-- Begin The records --

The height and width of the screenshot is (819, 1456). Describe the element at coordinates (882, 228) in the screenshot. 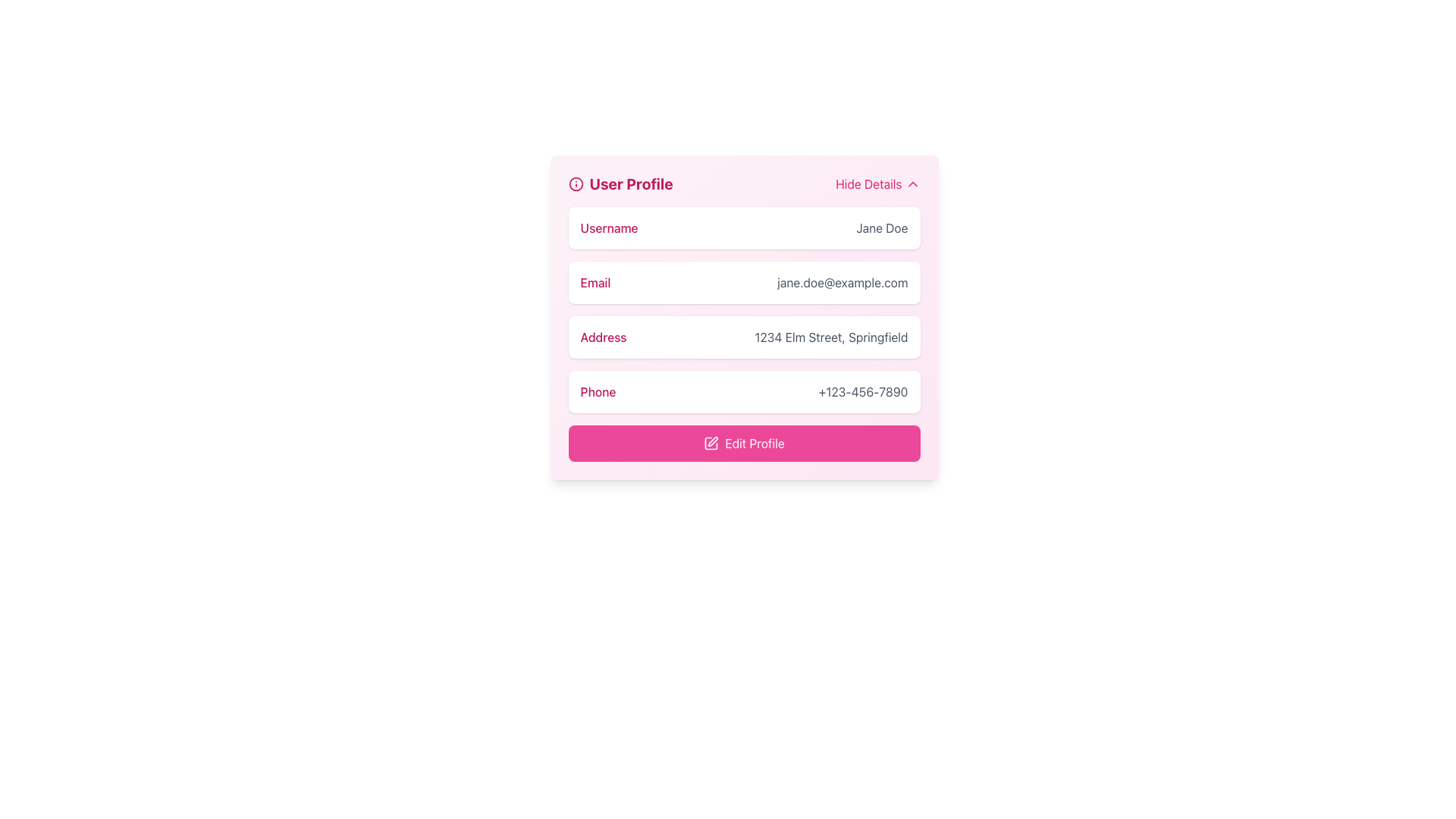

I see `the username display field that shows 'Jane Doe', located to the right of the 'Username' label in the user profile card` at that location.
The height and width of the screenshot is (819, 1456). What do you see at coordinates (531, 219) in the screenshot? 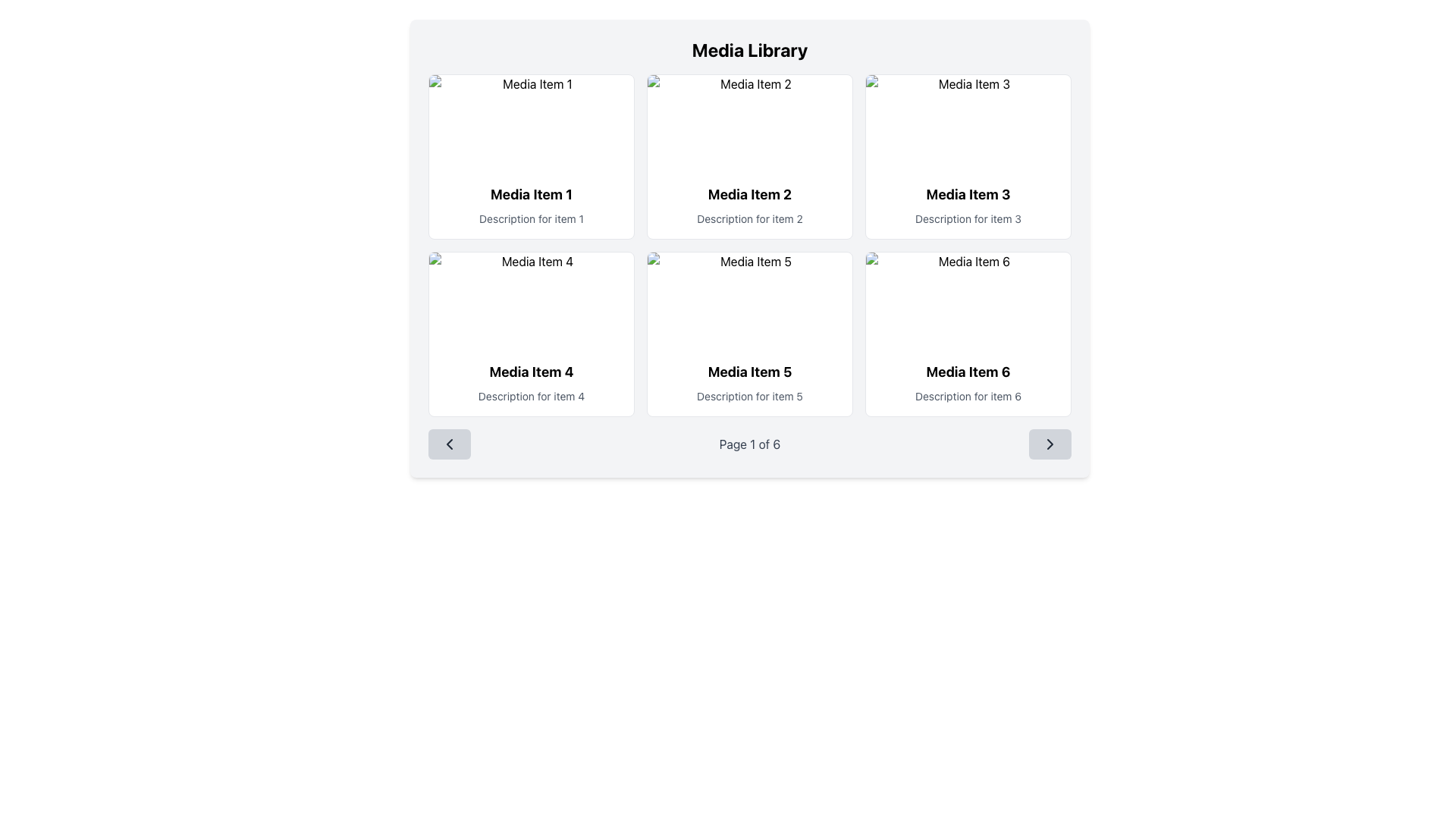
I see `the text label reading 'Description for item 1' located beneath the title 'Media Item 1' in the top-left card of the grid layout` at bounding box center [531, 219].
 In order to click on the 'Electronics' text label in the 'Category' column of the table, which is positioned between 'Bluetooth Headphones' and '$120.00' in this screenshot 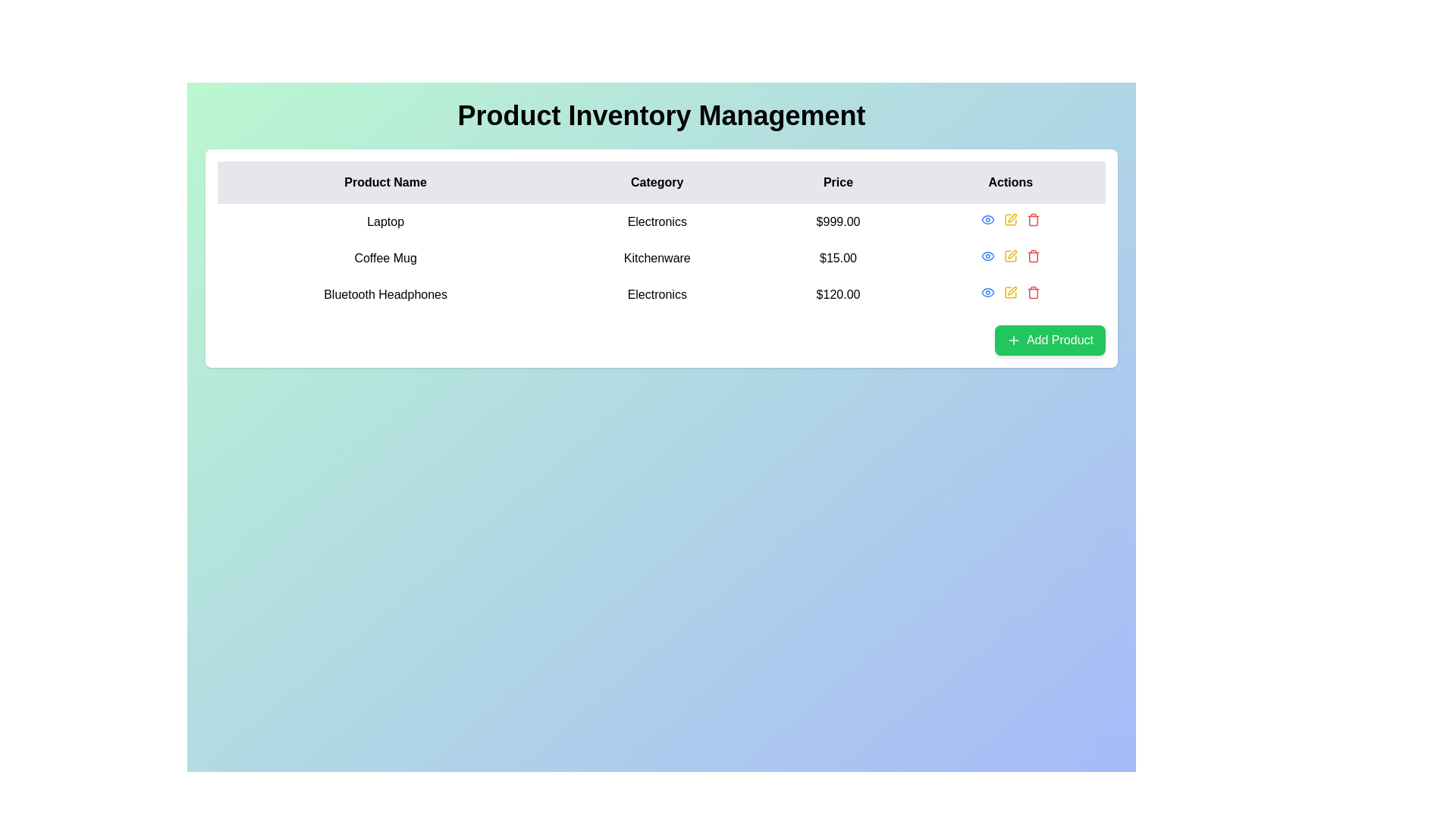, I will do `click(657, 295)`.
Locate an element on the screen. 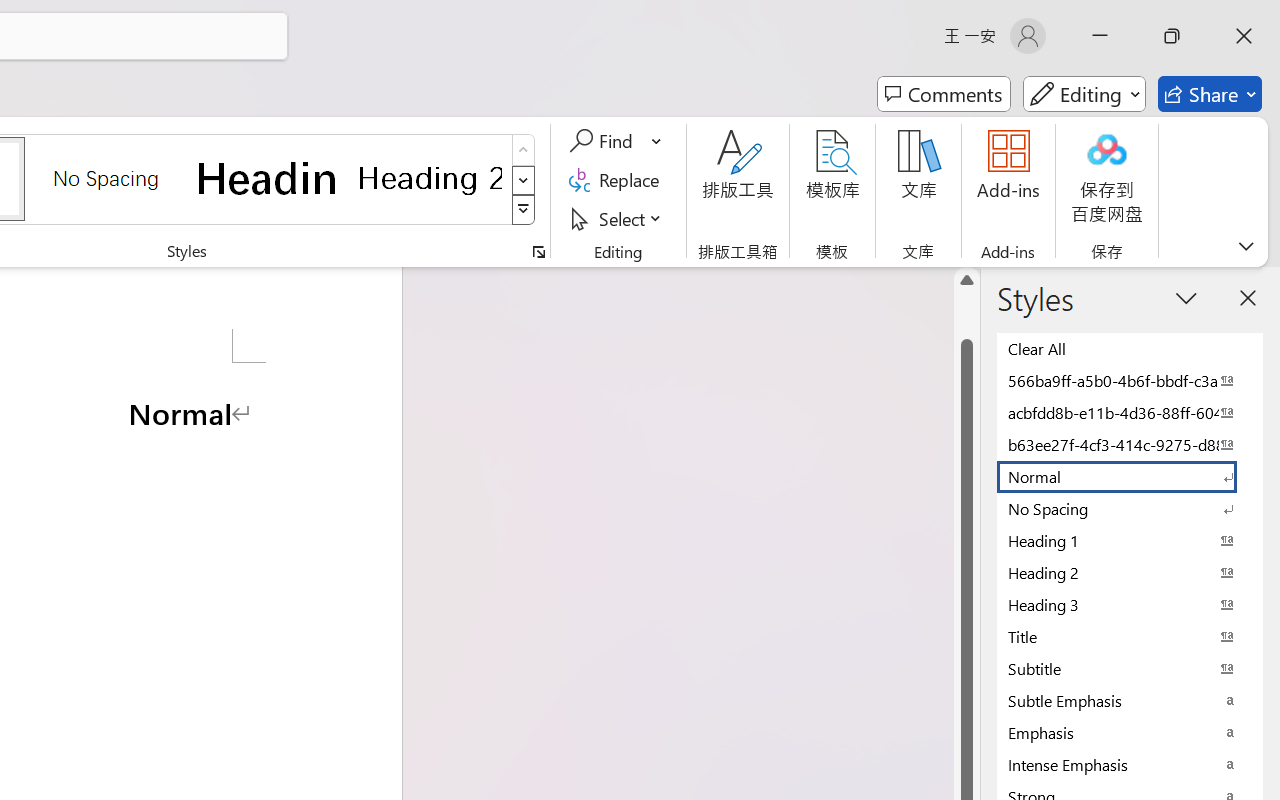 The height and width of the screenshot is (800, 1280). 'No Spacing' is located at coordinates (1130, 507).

-- End The records --

- _Problem to solve_
Copy the items exactly, from the very first line through the line containing "center [531, 219].", including both ends. Leave the pictures out of your copy.

- _Task solution_
The height and width of the screenshot is (819, 1456). Describe the element at coordinates (882, 228) in the screenshot. 

I see `the username display field that shows 'Jane Doe', located to the right of the 'Username' label in the user profile card` at that location.
The height and width of the screenshot is (819, 1456). What do you see at coordinates (531, 219) in the screenshot? 
I see `the text label reading 'Description for item 1' located beneath the title 'Media Item 1' in the top-left card of the grid layout` at bounding box center [531, 219].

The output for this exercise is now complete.